Comme Arnaud Hays, Thierry Weissland, maître de conférences à l’université de Bordeaux au sein du Laboratoire de l’intégration du matériau au système1, a su concilier ses expériences d’universitaire et d’enseignant en activité physique adaptée au sein de Paraperf2, un programme de recherche piloté par l’Institut national du sport, de l’expertise et de la performance (Insep). Il confirme les propos de son confrère avec un exemple concret : « Initialement créés pour les parathlètes amputés de haut niveau, les manchons siliconés, conçus pour gagner du confort au niveau de l’emboîture et limiter les pertes de prothèse, sont désormais prescrits par la Sécurité sociale pour toute personne amputée ».
Le transfert d’innovation a bien lieu du terrain sportif à la société, via les laboratoires de recherche. Il s’est d’ailleurs accéléré en vue des Jeux de Paris. En effet, comme pour d’autres scientifiques, les travaux d’Arnaud Hays et Thierry Weissland ont pu s’appuyer sur un consortium scientifique français original, Paraperf, qui affiche l’objectif d’accroître le nombre de médailles de la délégation française aux paralympiades. Tour d’horizon des innovations et connaissances nées de ce programme au carrefour des sciences et des sports.

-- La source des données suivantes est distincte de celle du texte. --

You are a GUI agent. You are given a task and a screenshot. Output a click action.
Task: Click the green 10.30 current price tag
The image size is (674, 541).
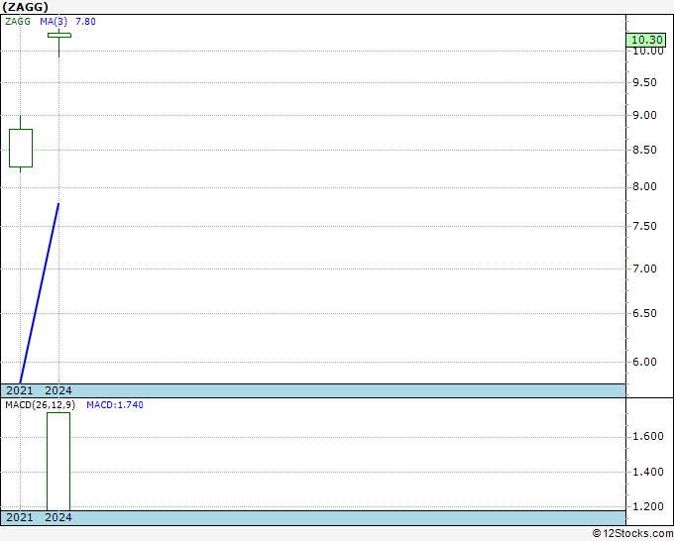tap(646, 40)
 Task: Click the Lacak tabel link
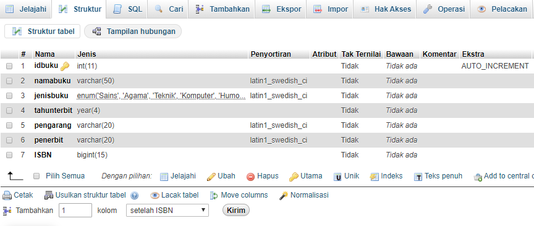point(174,195)
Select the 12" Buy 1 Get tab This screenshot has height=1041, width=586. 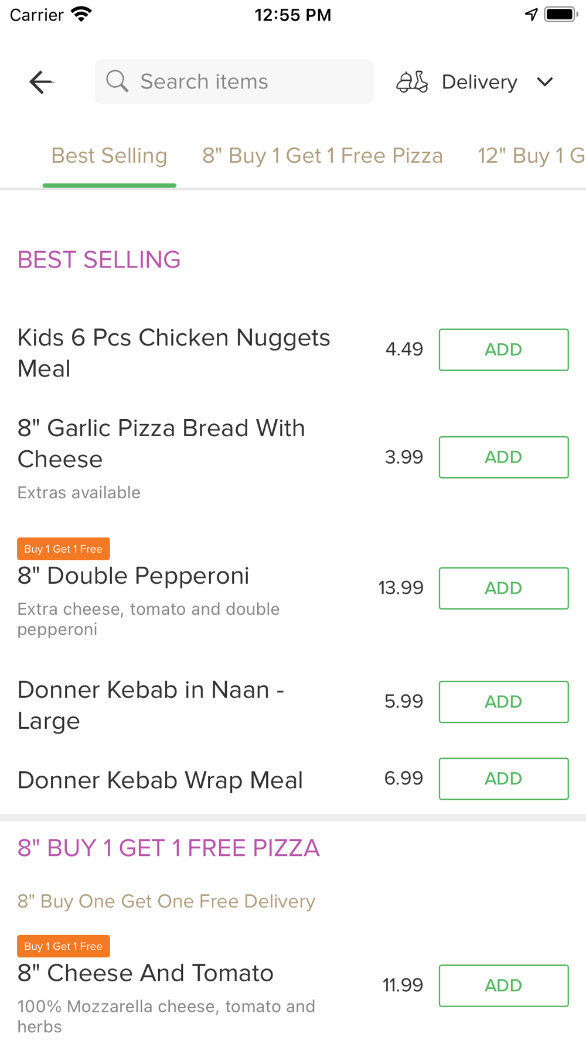coord(531,156)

Optimiser les performances des parathlètes en fauteuil roulant mécanique
Treize des vingt-deux disciplines paralympiques se pratiquent en fauteuil roulant, soit 86 % des épreuves au programme des Jeux de 2024. Le fauteuil roulant figurait donc naturellement parmi les priorités de Paraperf. Fort de son expérience tant sportive que scientifique, Arnaud Hays a relevé le défi d’améliorer le matériel utilisé par les parathlètes français. Il a pour ce faire développé quatre innovations pour les sports en parafauteuil : un dérapomètre, qui améliore l’adhérence des pneus au sol, des capteurs de puissance dans les roues, pour mieux suivre l’athlète, une veste, qui facilite la régulation de la température des athlètes tétraplégiques, ou encore un ergomètre, qui mesure la puissance des bras.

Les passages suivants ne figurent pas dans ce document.